= Task prompt =
Once the line containing "Ana Sayfa (13, 2558)" has been printed, stop; print every line before it exactly, starting at the top of the material below.

= Data for this task =
○ ○ ○
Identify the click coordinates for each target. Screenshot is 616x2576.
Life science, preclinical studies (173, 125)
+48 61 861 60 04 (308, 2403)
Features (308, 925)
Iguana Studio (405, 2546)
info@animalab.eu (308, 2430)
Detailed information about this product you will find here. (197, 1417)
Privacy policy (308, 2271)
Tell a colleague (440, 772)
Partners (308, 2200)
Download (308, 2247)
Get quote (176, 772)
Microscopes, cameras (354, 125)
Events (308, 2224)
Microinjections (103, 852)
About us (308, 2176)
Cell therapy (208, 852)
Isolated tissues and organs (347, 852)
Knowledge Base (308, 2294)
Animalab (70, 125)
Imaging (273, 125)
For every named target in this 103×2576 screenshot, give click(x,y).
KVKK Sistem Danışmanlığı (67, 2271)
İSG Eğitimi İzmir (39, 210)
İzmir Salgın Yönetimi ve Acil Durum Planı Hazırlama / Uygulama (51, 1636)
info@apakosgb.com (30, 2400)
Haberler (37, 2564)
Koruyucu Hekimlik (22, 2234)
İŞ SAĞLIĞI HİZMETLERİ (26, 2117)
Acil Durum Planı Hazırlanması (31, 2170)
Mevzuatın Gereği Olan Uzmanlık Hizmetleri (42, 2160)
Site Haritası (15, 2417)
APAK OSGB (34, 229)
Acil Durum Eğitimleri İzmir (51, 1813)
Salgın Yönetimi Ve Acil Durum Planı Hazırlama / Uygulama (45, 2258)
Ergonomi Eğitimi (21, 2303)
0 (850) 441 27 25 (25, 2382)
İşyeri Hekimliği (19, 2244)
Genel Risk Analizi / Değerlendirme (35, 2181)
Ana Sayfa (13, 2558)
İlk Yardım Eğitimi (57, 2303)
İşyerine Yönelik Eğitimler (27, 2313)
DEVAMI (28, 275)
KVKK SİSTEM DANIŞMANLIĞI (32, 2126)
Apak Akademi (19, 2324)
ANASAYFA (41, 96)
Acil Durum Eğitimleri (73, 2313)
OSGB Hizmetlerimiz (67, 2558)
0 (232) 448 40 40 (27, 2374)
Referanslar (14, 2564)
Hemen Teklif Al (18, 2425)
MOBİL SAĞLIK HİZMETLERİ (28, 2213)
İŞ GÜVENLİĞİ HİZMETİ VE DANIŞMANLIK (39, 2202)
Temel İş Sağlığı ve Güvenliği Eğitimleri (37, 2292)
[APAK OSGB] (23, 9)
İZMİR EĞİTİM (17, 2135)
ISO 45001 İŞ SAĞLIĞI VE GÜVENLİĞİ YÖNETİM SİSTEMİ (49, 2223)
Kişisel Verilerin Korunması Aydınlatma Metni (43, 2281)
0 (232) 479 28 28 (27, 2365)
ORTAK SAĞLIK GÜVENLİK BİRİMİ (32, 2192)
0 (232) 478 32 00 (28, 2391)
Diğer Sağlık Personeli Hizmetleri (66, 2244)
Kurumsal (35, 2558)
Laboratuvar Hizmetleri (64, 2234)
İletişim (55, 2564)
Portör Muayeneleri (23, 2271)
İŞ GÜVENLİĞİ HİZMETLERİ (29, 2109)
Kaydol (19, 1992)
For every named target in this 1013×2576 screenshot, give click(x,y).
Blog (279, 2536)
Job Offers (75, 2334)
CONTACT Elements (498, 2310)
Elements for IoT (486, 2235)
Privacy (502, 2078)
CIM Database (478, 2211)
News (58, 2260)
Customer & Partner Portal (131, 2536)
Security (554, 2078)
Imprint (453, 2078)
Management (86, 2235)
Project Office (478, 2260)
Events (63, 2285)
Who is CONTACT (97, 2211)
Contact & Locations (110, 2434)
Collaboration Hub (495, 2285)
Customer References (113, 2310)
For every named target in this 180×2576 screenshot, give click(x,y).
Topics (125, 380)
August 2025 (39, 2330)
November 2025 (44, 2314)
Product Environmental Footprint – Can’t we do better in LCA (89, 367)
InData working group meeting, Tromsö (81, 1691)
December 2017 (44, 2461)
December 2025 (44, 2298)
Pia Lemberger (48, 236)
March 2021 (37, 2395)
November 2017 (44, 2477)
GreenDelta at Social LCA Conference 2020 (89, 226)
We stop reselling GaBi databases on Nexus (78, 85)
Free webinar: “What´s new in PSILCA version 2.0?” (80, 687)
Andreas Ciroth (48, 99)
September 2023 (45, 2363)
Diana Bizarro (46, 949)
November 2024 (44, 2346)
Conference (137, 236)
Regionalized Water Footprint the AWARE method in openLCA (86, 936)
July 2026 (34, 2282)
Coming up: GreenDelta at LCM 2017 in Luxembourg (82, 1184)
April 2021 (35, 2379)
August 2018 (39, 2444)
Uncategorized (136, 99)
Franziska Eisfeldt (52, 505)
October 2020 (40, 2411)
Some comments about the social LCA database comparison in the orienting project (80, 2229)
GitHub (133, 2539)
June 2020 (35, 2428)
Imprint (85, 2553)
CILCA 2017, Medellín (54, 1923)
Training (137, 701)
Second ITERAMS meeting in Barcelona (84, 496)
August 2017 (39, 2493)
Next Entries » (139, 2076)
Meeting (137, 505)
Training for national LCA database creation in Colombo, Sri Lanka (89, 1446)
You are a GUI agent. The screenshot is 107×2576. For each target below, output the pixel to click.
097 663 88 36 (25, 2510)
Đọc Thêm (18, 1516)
○ ○ ○
= Written solution =
Identify the click coordinates for each target. Screenshot is 616x2576.
Life science, preclinical studies (173, 125)
+48 61 861 60 04 (308, 2403)
Features (308, 925)
Iguana Studio (405, 2546)
info@animalab.eu (308, 2430)
Detailed information about this product you will find here. (197, 1417)
Privacy policy (308, 2271)
Tell a colleague (440, 772)
Partners (308, 2200)
Download (308, 2247)
Get quote (176, 772)
Microscopes, cameras (354, 125)
Events (308, 2224)
Microinjections (103, 852)
About us (308, 2176)
Cell therapy (208, 852)
Isolated tissues and organs (347, 852)
Knowledge Base (308, 2294)
Animalab (70, 125)
Imaging (273, 125)
For every named target in this 103×2576 screenshot, give click(x,y).
KVKK Sistem Danışmanlığı (67, 2271)
İSG Eğitimi İzmir (39, 210)
İzmir Salgın Yönetimi ve Acil Durum Planı Hazırlama / Uygulama (51, 1636)
info@apakosgb.com (30, 2400)
Haberler (37, 2564)
Koruyucu Hekimlik (22, 2234)
İŞ SAĞLIĞI HİZMETLERİ (26, 2117)
Acil Durum Planı Hazırlanması (31, 2170)
Mevzuatın Gereği Olan Uzmanlık Hizmetleri (42, 2160)
Site Haritası (15, 2417)
APAK OSGB (34, 229)
Acil Durum Eğitimleri İzmir (51, 1813)
Salgın Yönetimi Ve Acil Durum Planı Hazırlama / Uygulama (45, 2258)
Ergonomi Eğitimi (21, 2303)
0 (850) 441 27 25 (25, 2382)
İşyeri Hekimliği (19, 2244)
Genel Risk Analizi / Değerlendirme (35, 2181)
Ana Sayfa (13, 2558)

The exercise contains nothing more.